▶ _EXERCISE INPUT_:

# # # # # # #

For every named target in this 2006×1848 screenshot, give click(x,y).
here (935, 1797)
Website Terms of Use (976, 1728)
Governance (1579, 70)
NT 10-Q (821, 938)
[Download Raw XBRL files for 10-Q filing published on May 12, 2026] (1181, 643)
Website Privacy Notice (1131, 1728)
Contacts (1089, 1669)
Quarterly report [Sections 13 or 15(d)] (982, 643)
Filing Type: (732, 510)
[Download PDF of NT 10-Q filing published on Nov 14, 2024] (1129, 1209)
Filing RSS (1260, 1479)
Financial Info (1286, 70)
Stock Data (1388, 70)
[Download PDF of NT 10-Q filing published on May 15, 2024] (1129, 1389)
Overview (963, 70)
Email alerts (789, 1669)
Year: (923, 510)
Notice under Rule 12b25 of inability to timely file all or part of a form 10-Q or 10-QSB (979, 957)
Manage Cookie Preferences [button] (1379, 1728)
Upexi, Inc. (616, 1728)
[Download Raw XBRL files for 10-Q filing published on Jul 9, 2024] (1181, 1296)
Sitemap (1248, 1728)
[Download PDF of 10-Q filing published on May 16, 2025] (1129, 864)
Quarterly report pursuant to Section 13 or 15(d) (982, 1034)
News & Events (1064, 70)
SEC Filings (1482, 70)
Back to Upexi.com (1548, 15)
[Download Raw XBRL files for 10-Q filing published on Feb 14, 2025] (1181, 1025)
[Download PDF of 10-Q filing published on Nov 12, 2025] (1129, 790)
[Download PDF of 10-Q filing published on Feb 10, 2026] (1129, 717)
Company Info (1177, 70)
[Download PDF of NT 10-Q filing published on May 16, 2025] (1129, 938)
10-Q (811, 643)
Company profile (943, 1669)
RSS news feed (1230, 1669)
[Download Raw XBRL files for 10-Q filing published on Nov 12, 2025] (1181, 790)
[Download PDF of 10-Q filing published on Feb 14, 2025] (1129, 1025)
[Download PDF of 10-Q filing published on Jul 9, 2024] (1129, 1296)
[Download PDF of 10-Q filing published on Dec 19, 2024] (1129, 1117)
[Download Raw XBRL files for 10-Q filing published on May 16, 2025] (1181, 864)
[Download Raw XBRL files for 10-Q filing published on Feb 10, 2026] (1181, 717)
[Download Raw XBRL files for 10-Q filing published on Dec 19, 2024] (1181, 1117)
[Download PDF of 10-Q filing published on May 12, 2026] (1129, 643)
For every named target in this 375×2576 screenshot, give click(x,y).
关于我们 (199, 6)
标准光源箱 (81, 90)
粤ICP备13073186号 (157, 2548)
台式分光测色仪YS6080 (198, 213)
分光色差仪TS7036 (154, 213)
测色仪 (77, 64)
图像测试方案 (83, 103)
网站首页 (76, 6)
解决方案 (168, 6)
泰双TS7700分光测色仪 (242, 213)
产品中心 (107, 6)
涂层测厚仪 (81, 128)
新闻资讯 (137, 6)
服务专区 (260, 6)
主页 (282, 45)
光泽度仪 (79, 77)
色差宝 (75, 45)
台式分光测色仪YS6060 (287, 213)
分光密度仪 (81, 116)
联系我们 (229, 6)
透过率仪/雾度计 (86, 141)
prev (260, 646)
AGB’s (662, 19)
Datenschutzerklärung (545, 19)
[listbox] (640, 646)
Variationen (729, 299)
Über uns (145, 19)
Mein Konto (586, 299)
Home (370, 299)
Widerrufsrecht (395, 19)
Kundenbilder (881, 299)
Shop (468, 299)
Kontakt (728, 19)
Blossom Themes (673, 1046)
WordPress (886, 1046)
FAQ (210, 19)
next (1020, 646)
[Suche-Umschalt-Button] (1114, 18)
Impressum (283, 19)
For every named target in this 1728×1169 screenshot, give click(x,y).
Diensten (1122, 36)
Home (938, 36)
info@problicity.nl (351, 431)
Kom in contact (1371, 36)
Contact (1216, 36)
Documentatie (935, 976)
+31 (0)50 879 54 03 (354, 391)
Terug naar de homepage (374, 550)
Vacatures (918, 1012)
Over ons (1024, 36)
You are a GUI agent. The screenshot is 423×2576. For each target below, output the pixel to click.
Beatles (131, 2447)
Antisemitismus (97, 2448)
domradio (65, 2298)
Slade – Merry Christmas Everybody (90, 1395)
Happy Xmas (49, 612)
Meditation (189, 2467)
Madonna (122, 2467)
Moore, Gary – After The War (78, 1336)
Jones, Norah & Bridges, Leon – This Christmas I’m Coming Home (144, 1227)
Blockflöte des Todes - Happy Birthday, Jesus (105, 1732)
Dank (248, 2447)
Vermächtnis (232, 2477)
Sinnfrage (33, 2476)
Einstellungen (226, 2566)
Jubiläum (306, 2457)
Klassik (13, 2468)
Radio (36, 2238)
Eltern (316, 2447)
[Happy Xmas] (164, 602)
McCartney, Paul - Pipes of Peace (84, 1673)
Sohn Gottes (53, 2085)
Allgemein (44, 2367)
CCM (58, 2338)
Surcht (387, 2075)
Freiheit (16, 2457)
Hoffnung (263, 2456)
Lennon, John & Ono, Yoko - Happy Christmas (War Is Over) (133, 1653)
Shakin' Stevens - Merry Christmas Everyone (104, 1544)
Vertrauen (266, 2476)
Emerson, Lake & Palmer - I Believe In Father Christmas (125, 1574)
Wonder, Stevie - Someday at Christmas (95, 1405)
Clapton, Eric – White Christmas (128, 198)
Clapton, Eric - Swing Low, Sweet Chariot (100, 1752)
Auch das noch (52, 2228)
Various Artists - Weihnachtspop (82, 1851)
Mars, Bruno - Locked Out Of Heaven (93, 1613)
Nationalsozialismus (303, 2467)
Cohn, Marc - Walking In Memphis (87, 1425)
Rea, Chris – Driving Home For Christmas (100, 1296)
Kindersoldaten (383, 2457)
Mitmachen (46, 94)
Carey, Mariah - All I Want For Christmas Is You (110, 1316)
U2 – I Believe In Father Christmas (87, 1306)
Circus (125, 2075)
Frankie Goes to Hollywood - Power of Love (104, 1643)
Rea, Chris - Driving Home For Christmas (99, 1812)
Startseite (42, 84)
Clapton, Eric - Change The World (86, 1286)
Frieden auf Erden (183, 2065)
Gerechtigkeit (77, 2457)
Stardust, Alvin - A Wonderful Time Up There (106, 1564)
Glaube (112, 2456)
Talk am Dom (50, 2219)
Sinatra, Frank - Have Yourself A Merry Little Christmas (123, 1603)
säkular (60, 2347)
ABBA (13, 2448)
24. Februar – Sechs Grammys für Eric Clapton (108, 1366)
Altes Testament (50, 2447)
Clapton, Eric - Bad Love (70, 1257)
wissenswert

# # # # # # #

▶ _TASK DESCRIPTION_:
Your task is to quote the lines above, beginning with the first and ending with the one that holds "解决方案 (168, 6)".

▶ _EXERCISE ANSWER_:
For every named target in this 2006×1848 screenshot, give click(x,y).
here (935, 1797)
Website Terms of Use (976, 1728)
Governance (1579, 70)
NT 10-Q (821, 938)
[Download Raw XBRL files for 10-Q filing published on May 12, 2026] (1181, 643)
Website Privacy Notice (1131, 1728)
Contacts (1089, 1669)
Quarterly report [Sections 13 or 15(d)] (982, 643)
Filing Type: (732, 510)
[Download PDF of NT 10-Q filing published on Nov 14, 2024] (1129, 1209)
Filing RSS (1260, 1479)
Financial Info (1286, 70)
Stock Data (1388, 70)
[Download PDF of NT 10-Q filing published on May 15, 2024] (1129, 1389)
Overview (963, 70)
Email alerts (789, 1669)
Year: (923, 510)
Notice under Rule 12b25 of inability to timely file all or part of a form 10-Q or 10-QSB (979, 957)
Manage Cookie Preferences [button] (1379, 1728)
Upexi, Inc. (616, 1728)
[Download Raw XBRL files for 10-Q filing published on Jul 9, 2024] (1181, 1296)
Sitemap (1248, 1728)
[Download PDF of 10-Q filing published on May 16, 2025] (1129, 864)
Quarterly report pursuant to Section 13 or 15(d) (982, 1034)
News & Events (1064, 70)
SEC Filings (1482, 70)
Back to Upexi.com (1548, 15)
[Download Raw XBRL files for 10-Q filing published on Feb 14, 2025] (1181, 1025)
[Download PDF of 10-Q filing published on Nov 12, 2025] (1129, 790)
[Download PDF of 10-Q filing published on Feb 10, 2026] (1129, 717)
Company Info (1177, 70)
[Download PDF of NT 10-Q filing published on May 16, 2025] (1129, 938)
10-Q (811, 643)
Company profile (943, 1669)
RSS news feed (1230, 1669)
[Download Raw XBRL files for 10-Q filing published on Nov 12, 2025] (1181, 790)
[Download PDF of 10-Q filing published on Feb 14, 2025] (1129, 1025)
[Download PDF of 10-Q filing published on Jul 9, 2024] (1129, 1296)
[Download PDF of 10-Q filing published on Dec 19, 2024] (1129, 1117)
[Download Raw XBRL files for 10-Q filing published on May 16, 2025] (1181, 864)
[Download Raw XBRL files for 10-Q filing published on Feb 10, 2026] (1181, 717)
[Download Raw XBRL files for 10-Q filing published on Dec 19, 2024] (1181, 1117)
[Download PDF of 10-Q filing published on May 12, 2026] (1129, 643)
For every named target in this 375×2576 screenshot, give click(x,y).
关于我们 (199, 6)
标准光源箱 (81, 90)
粤ICP备13073186号 (157, 2548)
台式分光测色仪YS6080 (198, 213)
分光色差仪TS7036 (154, 213)
测色仪 (77, 64)
图像测试方案 (83, 103)
网站首页 (76, 6)
解决方案 (168, 6)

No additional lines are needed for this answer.